▶ **BRIEF**: Copy nothing before the line that contains "1200x630 pixels. Task: Open"; from there, transcribe each line exactly through the end of the material, omitting pictures.

▶ **RECORDED DATA**:
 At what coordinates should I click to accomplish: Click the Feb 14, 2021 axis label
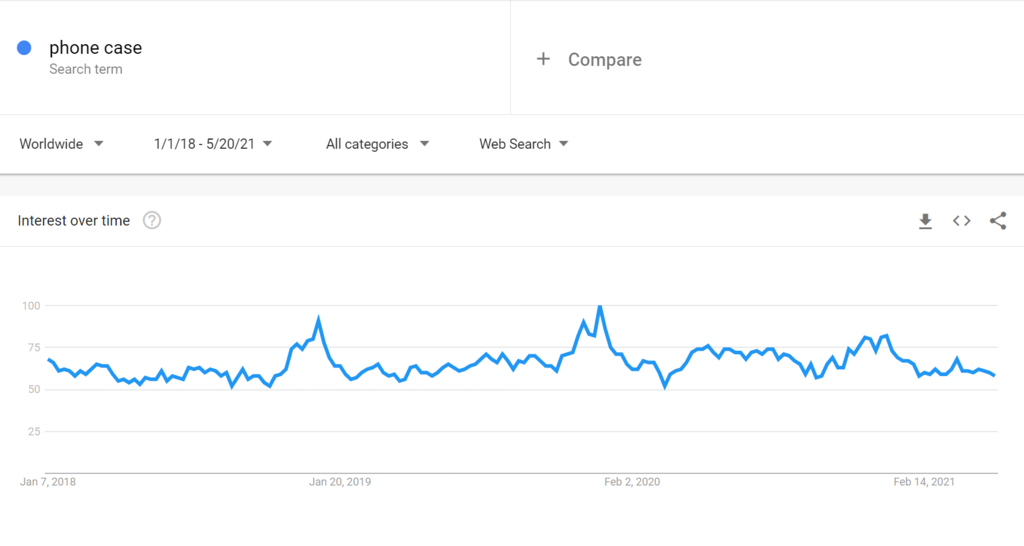(x=924, y=482)
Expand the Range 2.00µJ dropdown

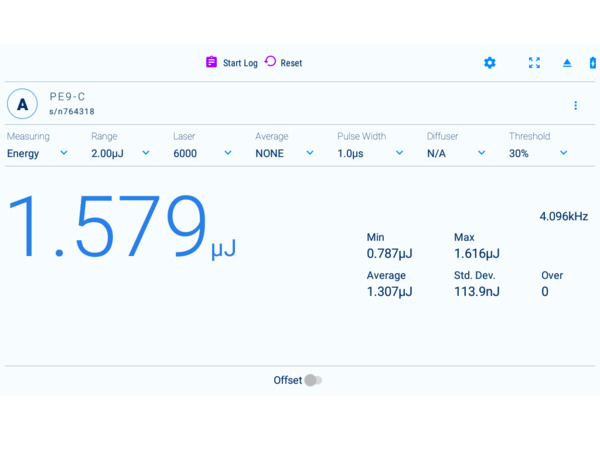120,153
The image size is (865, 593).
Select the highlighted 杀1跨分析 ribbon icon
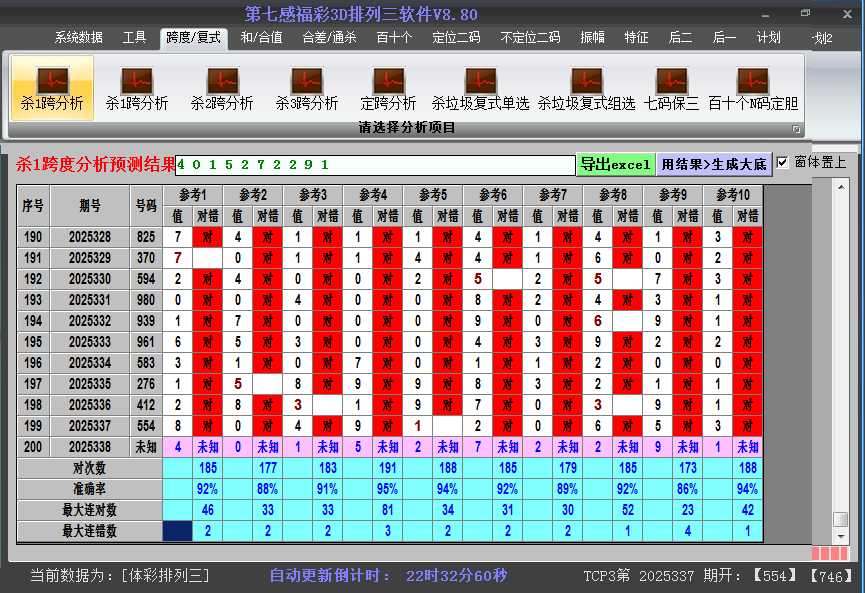click(x=52, y=88)
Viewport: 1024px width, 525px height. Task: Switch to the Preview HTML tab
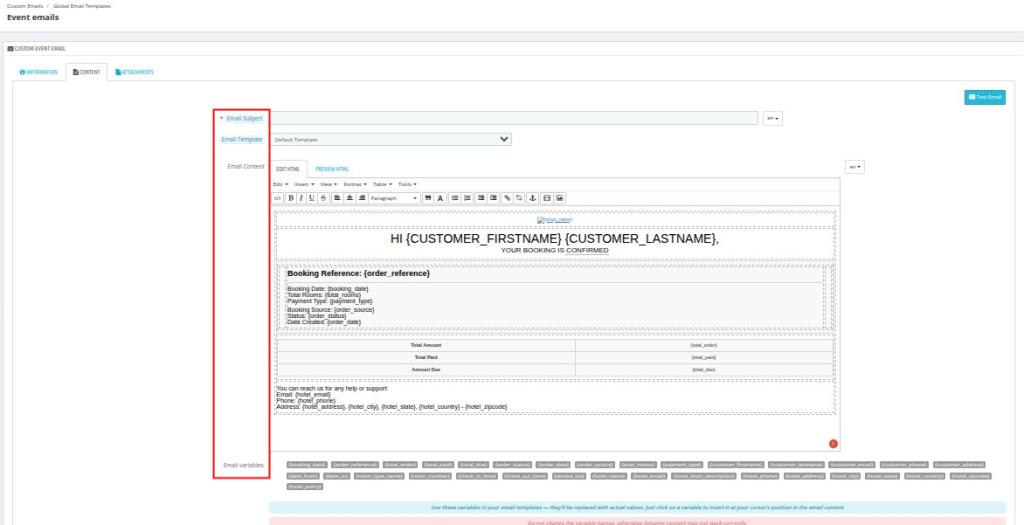pos(332,169)
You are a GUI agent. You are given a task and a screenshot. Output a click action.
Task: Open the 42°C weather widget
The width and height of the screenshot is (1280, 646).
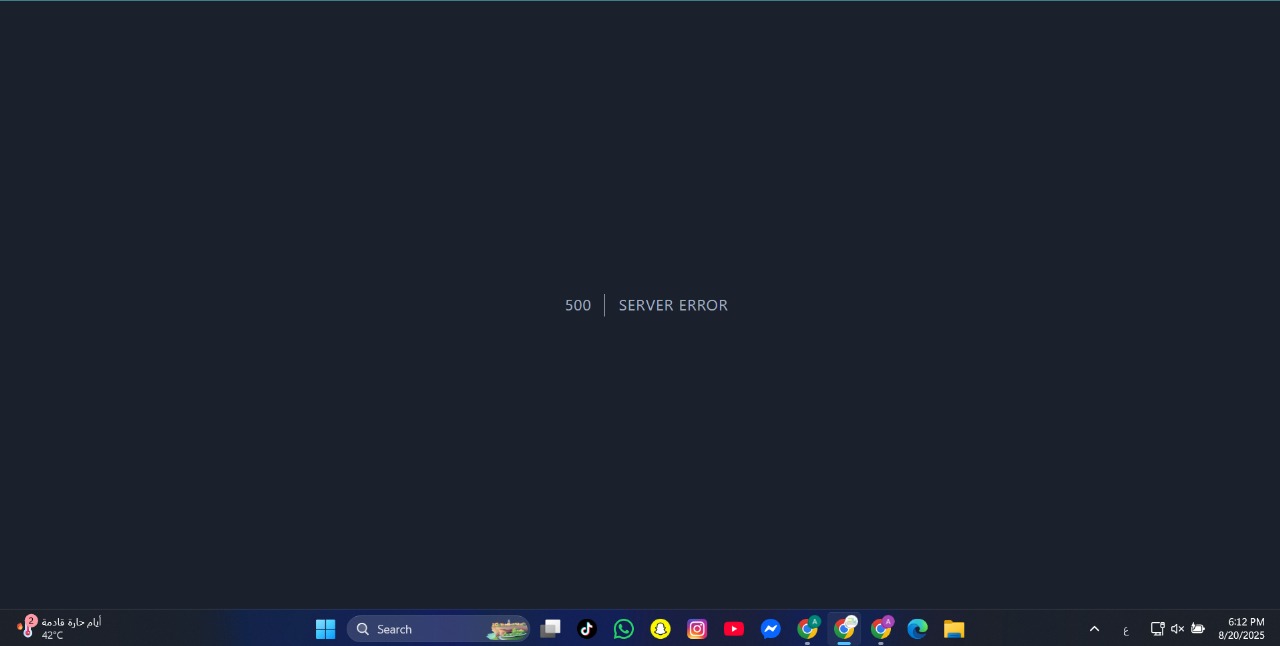coord(60,628)
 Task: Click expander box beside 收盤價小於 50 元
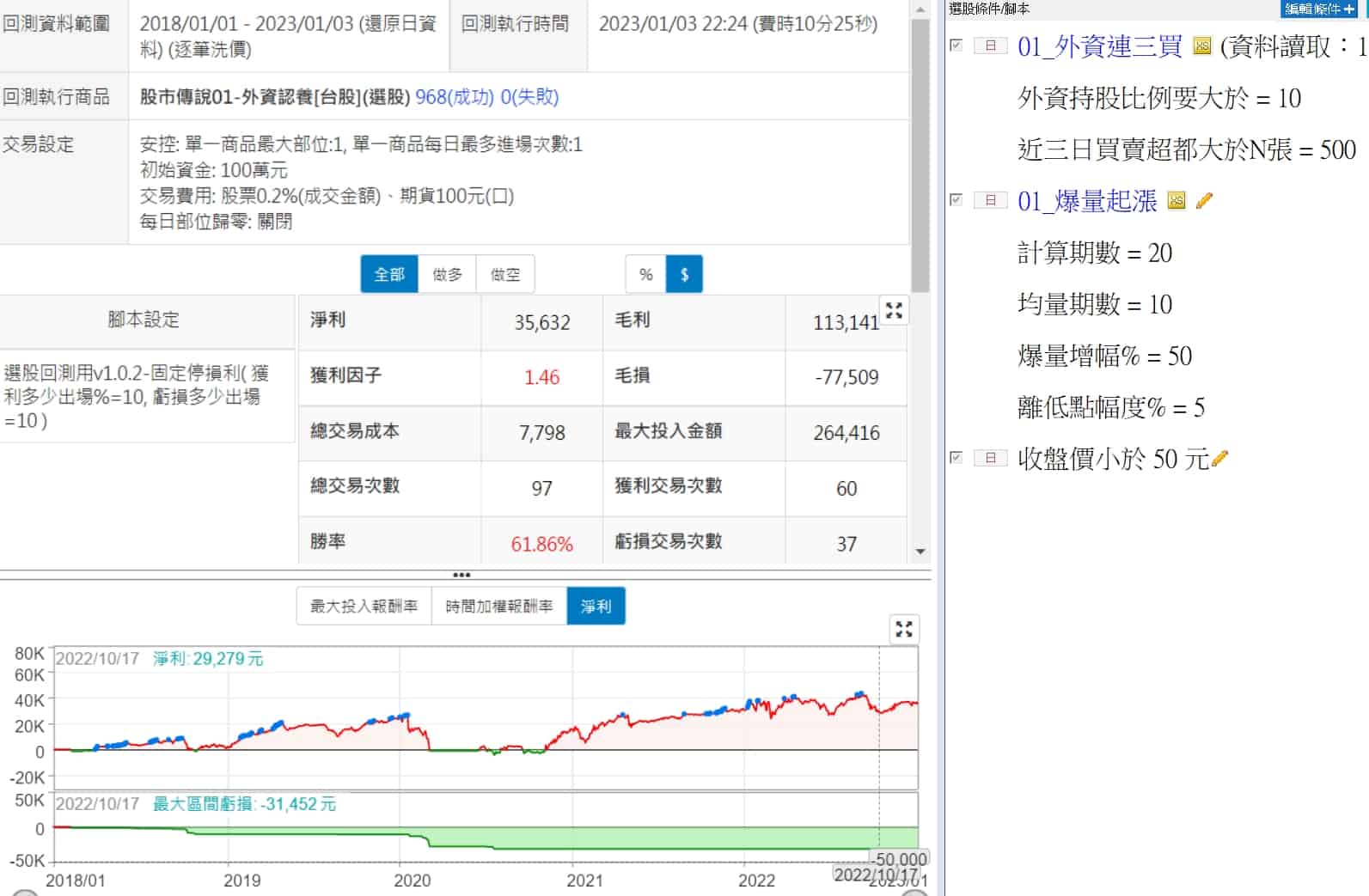click(x=990, y=459)
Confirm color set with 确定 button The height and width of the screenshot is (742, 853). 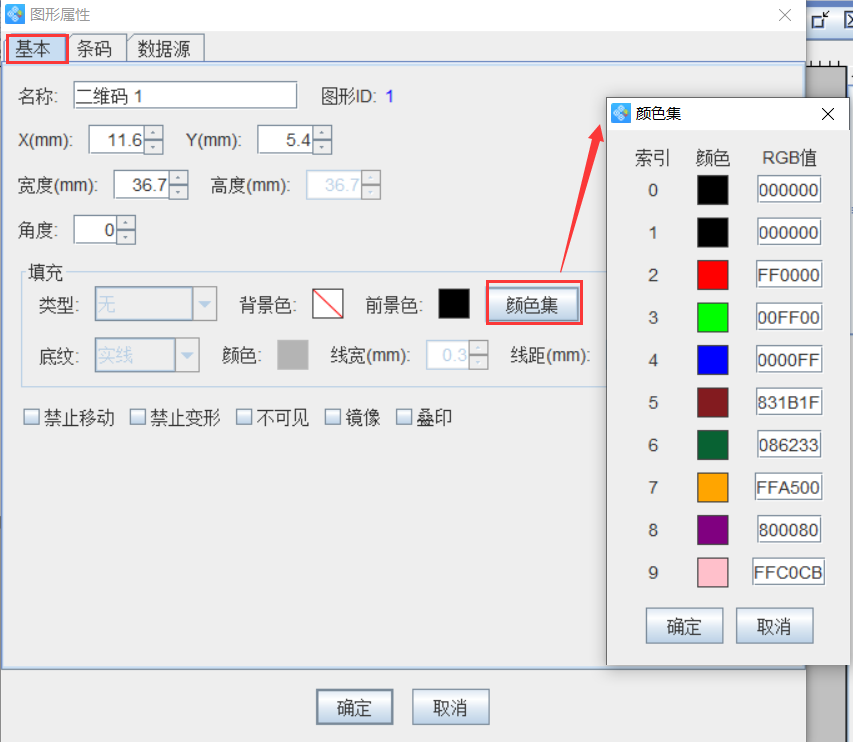[x=684, y=625]
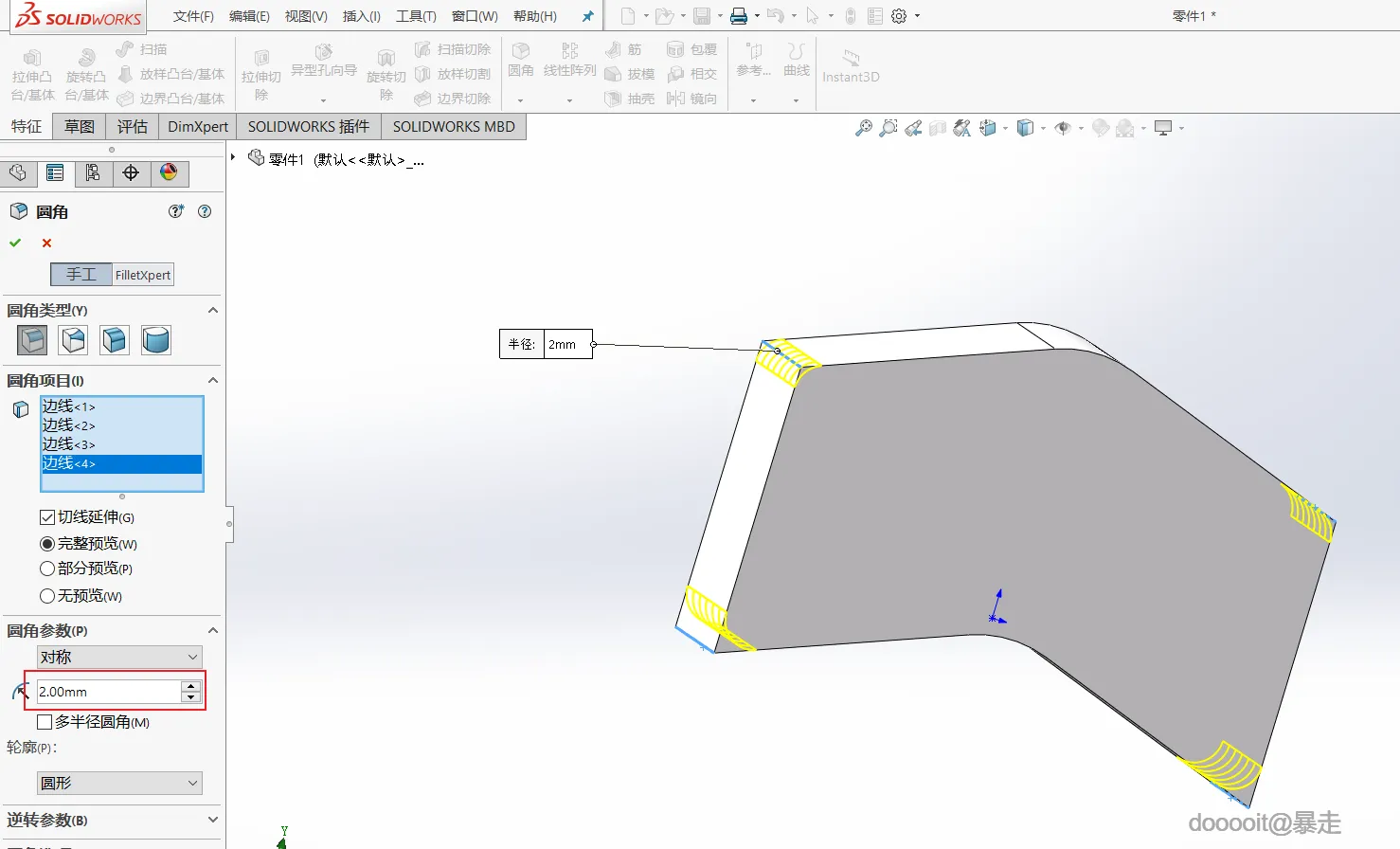Open the Options gear icon
Image resolution: width=1400 pixels, height=849 pixels.
(x=899, y=16)
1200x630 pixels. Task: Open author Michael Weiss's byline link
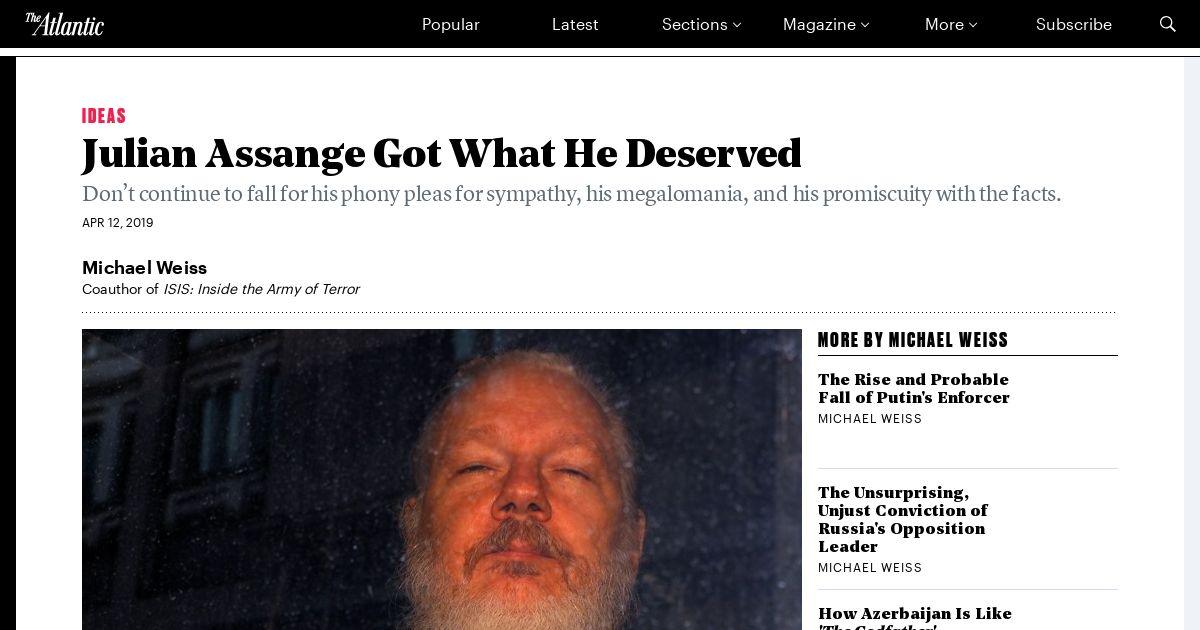pyautogui.click(x=144, y=267)
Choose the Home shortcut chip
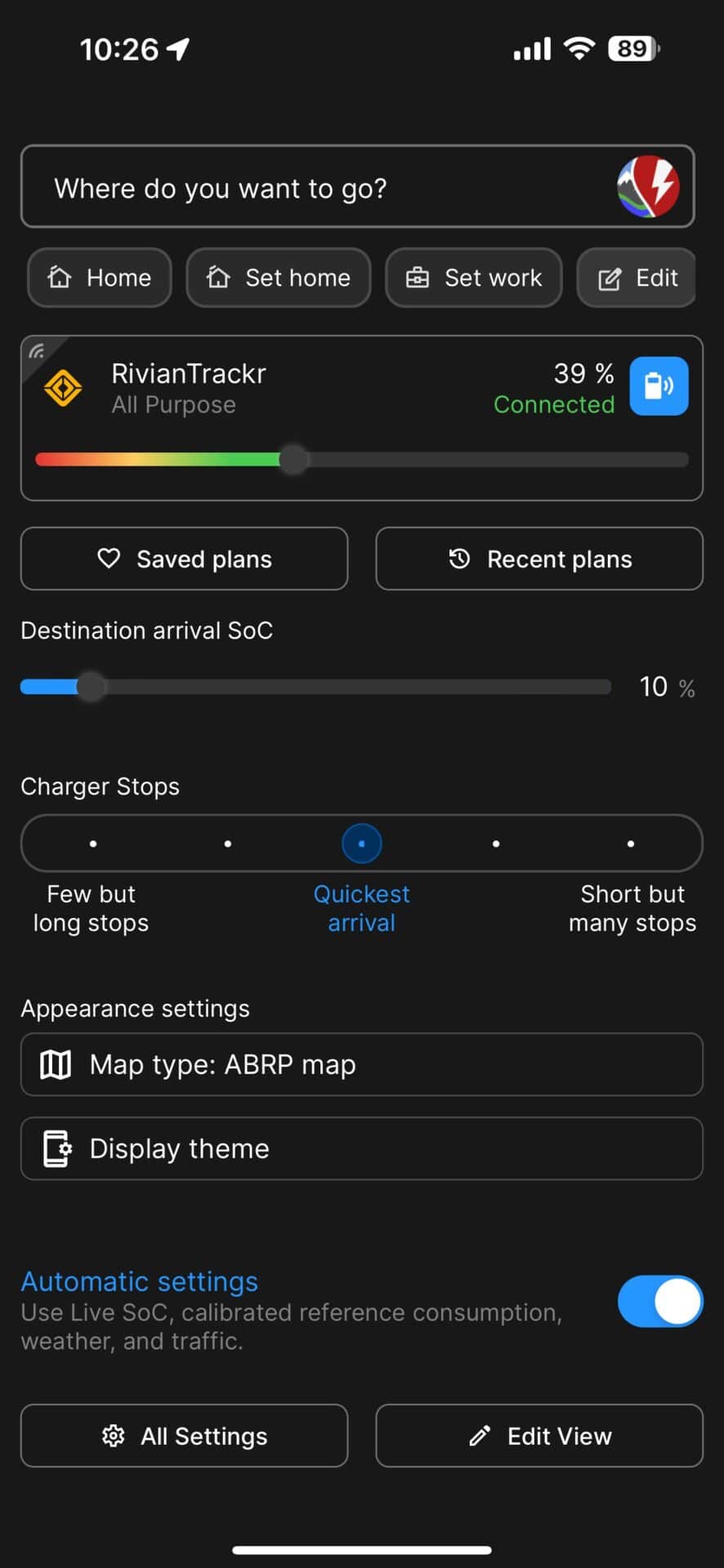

▶ **WRITTEN RESPONSE**:
1200x630 pixels. Task: Open author Michael Weiss's byline link
pyautogui.click(x=144, y=267)
Choose the Home shortcut chip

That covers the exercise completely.